- Theatrical release poster
- Directed by: Johnny Martin
- Screenplay by: John Mankiewicz
- Based on: Rape: A Love Story by Joyce Carol Oates
- Produced by: Nicolas Cage Michael Mendelsohn
- Starring: Nicolas Cage Don Johnson Anna Hutchison Talitha Bateman Deborah Kara Unger
- Cinematography: David Stragmeister
- Music by: Frederik Wiedmann
- Production companies: Saturn Films Patriot Pictures
- Distributed by: FilmRise
- Release dates: March 27, 2017 (United Kingdom); September 15, 2017 (United States);
- Running time: 99 minutes
- Country: United States
- Language: English
- Box office: $73,270

= Vengeance: A Love Story =

Vengeance: A Love Story is a 2017 American action thriller film directed by Johnny Martin, written by John Mankiewicz, and starring Nicolas Cage, Don Johnson, Anna Hutchison, Talitha Bateman and Deborah Kara Unger.
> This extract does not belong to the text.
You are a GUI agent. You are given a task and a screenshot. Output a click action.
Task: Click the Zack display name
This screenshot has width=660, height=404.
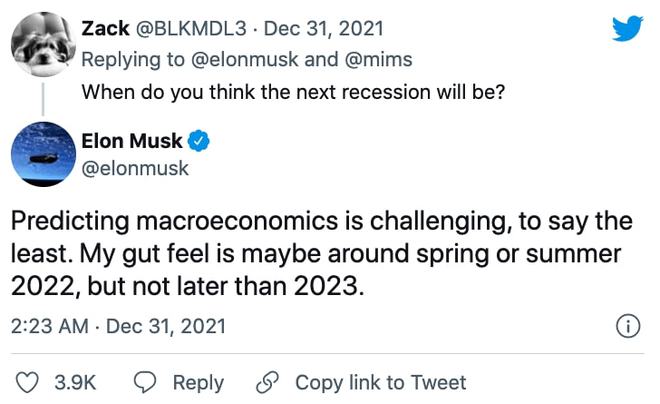click(107, 27)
It is based on the 2003 novel Rape: A Love Story by Joyce Carol Oates. The film was released on September 15, 2017, by FilmRise.

==Premise==
Single mother Teena is brutally assaulted and raped by a local punks gang in front of her 12-year-old daughter Bethie. Despite Bethie being able to identify the attackers, the defense hires a local hot-shot defense attorney Jay Kirkpatrick (Don Johnson) who manipulates the law to their advantage and the attackers are acquitted in court through bribery with the accused's families. When the criminals are set free, Gulf War veteran and detective John Dromoor (Nicolas Cage) is dismayed by the lack of justice and plots revenge against the men on Teena's behalf.

==Production==
Originally, production with Samuel L. Jackson, Dianne Wiest and Abigail Breslin associated, was set to be filmed in Michigan in 2009, under its film incentive program. Scouts arrived in fall 2008 and production was halted.
On February 7, 2016, Nicolas Cage joined the cast of the film. On March 8, it was announced that Cage would direct the film, though he later dropped out of directing. Principal photography began on April 21. The following day, Anna Hutchison joined the cast. On May 12, Don Johnson joined the cast.

==Release==
The film was released direct to video in the United Kingdom on March 27, 2017. In the United States, the film was released on September 15, 2017, by FilmRise. Michael Rechtshaffen of the Los Angeles Times was negative towards the film, criticizing the script as "melodramatic" and "ham-handed," the directing as "heavy-handed" and "cliché-ridden," and Cage's performance of John Dromoor as "detached."